Task directions: Copy out the following data line for line, changing nothing.

Information given:

* Start *

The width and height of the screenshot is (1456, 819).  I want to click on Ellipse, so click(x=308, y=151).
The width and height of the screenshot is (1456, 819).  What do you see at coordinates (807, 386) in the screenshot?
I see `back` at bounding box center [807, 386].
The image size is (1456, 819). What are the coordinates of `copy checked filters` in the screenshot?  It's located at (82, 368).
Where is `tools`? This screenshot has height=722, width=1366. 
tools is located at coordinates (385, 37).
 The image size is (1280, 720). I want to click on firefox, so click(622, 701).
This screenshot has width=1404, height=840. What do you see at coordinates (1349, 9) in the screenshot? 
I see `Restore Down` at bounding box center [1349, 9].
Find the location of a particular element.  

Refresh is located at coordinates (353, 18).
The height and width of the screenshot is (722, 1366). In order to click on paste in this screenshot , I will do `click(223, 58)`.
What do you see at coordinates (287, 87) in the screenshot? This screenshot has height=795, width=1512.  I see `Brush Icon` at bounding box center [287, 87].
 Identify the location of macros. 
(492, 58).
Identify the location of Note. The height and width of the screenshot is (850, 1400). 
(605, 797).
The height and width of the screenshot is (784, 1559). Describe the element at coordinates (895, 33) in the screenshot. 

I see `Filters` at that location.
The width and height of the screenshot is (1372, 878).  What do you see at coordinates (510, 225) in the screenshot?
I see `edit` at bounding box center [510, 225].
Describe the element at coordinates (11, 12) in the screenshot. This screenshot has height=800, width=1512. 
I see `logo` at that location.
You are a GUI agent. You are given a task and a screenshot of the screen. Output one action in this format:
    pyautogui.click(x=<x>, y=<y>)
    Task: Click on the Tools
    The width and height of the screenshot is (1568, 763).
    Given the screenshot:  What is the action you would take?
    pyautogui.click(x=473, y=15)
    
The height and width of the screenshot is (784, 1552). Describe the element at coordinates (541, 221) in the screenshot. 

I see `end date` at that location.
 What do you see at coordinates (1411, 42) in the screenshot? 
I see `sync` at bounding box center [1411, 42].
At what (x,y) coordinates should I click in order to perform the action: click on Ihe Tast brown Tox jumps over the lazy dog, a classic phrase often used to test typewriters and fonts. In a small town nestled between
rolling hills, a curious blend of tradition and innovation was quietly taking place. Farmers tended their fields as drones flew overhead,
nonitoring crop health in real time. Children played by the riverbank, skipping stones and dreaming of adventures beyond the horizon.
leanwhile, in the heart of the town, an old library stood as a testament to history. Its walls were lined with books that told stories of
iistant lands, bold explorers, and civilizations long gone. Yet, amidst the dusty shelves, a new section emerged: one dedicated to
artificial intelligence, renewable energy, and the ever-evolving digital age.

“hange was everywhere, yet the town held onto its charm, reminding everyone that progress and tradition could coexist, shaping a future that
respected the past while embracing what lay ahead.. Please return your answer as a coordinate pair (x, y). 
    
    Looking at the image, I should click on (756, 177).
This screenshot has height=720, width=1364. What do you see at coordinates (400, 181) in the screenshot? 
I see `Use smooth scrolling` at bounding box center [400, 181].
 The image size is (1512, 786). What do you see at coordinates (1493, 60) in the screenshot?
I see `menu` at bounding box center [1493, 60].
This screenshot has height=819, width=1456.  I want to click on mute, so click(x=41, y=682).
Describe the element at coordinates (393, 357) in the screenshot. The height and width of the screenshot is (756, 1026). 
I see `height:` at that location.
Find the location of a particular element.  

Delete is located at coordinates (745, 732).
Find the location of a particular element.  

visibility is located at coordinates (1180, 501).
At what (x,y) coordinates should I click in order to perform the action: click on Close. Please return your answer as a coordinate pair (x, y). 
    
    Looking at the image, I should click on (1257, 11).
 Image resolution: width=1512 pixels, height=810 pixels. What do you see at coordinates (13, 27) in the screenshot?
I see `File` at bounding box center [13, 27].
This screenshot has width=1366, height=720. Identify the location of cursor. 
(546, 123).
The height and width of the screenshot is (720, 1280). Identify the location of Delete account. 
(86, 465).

* End *

Finished task:
The width and height of the screenshot is (1456, 819).  I want to click on Ellipse, so click(x=308, y=151).
The width and height of the screenshot is (1456, 819).  What do you see at coordinates (807, 386) in the screenshot?
I see `back` at bounding box center [807, 386].
The image size is (1456, 819). What are the coordinates of `copy checked filters` in the screenshot?  It's located at (82, 368).
Where is `tools`? This screenshot has height=722, width=1366. 
tools is located at coordinates (385, 37).
 The image size is (1280, 720). I want to click on firefox, so click(622, 701).
This screenshot has width=1404, height=840. What do you see at coordinates (1349, 9) in the screenshot? 
I see `Restore Down` at bounding box center [1349, 9].
Find the location of a particular element.  

Refresh is located at coordinates (353, 18).
The height and width of the screenshot is (722, 1366). In order to click on paste in this screenshot , I will do `click(223, 58)`.
What do you see at coordinates (287, 87) in the screenshot? This screenshot has height=795, width=1512.  I see `Brush Icon` at bounding box center [287, 87].
 Identify the location of macros. 
(492, 58).
Identify the location of Note. The height and width of the screenshot is (850, 1400). 
(605, 797).
The height and width of the screenshot is (784, 1559). Describe the element at coordinates (895, 33) in the screenshot. 

I see `Filters` at that location.
The width and height of the screenshot is (1372, 878).  What do you see at coordinates (510, 225) in the screenshot?
I see `edit` at bounding box center [510, 225].
Describe the element at coordinates (11, 12) in the screenshot. This screenshot has height=800, width=1512. 
I see `logo` at that location.
You are a GUI agent. You are given a task and a screenshot of the screen. Output one action in this format:
    pyautogui.click(x=<x>, y=<y>)
    Task: Click on the Tools
    The width and height of the screenshot is (1568, 763).
    Given the screenshot:  What is the action you would take?
    pyautogui.click(x=473, y=15)
    
The height and width of the screenshot is (784, 1552). Describe the element at coordinates (541, 221) in the screenshot. 

I see `end date` at that location.
 What do you see at coordinates (1411, 42) in the screenshot? 
I see `sync` at bounding box center [1411, 42].
At what (x,y) coordinates should I click in order to perform the action: click on Ihe Tast brown Tox jumps over the lazy dog, a classic phrase often used to test typewriters and fonts. In a small town nestled between
rolling hills, a curious blend of tradition and innovation was quietly taking place. Farmers tended their fields as drones flew overhead,
nonitoring crop health in real time. Children played by the riverbank, skipping stones and dreaming of adventures beyond the horizon.
leanwhile, in the heart of the town, an old library stood as a testament to history. Its walls were lined with books that told stories of
iistant lands, bold explorers, and civilizations long gone. Yet, amidst the dusty shelves, a new section emerged: one dedicated to
artificial intelligence, renewable energy, and the ever-evolving digital age.

“hange was everywhere, yet the town held onto its charm, reminding everyone that progress and tradition could coexist, shaping a future that
respected the past while embracing what lay ahead.. Please return your answer as a coordinate pair (x, y). 
    
    Looking at the image, I should click on (756, 177).
This screenshot has height=720, width=1364. What do you see at coordinates (400, 181) in the screenshot? 
I see `Use smooth scrolling` at bounding box center [400, 181].
 The image size is (1512, 786). What do you see at coordinates (1493, 60) in the screenshot?
I see `menu` at bounding box center [1493, 60].
This screenshot has height=819, width=1456.  I want to click on mute, so click(x=41, y=682).
Describe the element at coordinates (393, 357) in the screenshot. The height and width of the screenshot is (756, 1026). 
I see `height:` at that location.
Find the location of a particular element.  

Delete is located at coordinates (745, 732).
Find the location of a particular element.  

visibility is located at coordinates (1180, 501).
At what (x,y) coordinates should I click in order to perform the action: click on Close. Please return your answer as a coordinate pair (x, y). 
    
    Looking at the image, I should click on (1257, 11).
 Image resolution: width=1512 pixels, height=810 pixels. What do you see at coordinates (13, 27) in the screenshot?
I see `File` at bounding box center [13, 27].
This screenshot has width=1366, height=720. Identify the location of cursor. 
(546, 123).
The height and width of the screenshot is (720, 1280). Identify the location of Delete account. 
(86, 465).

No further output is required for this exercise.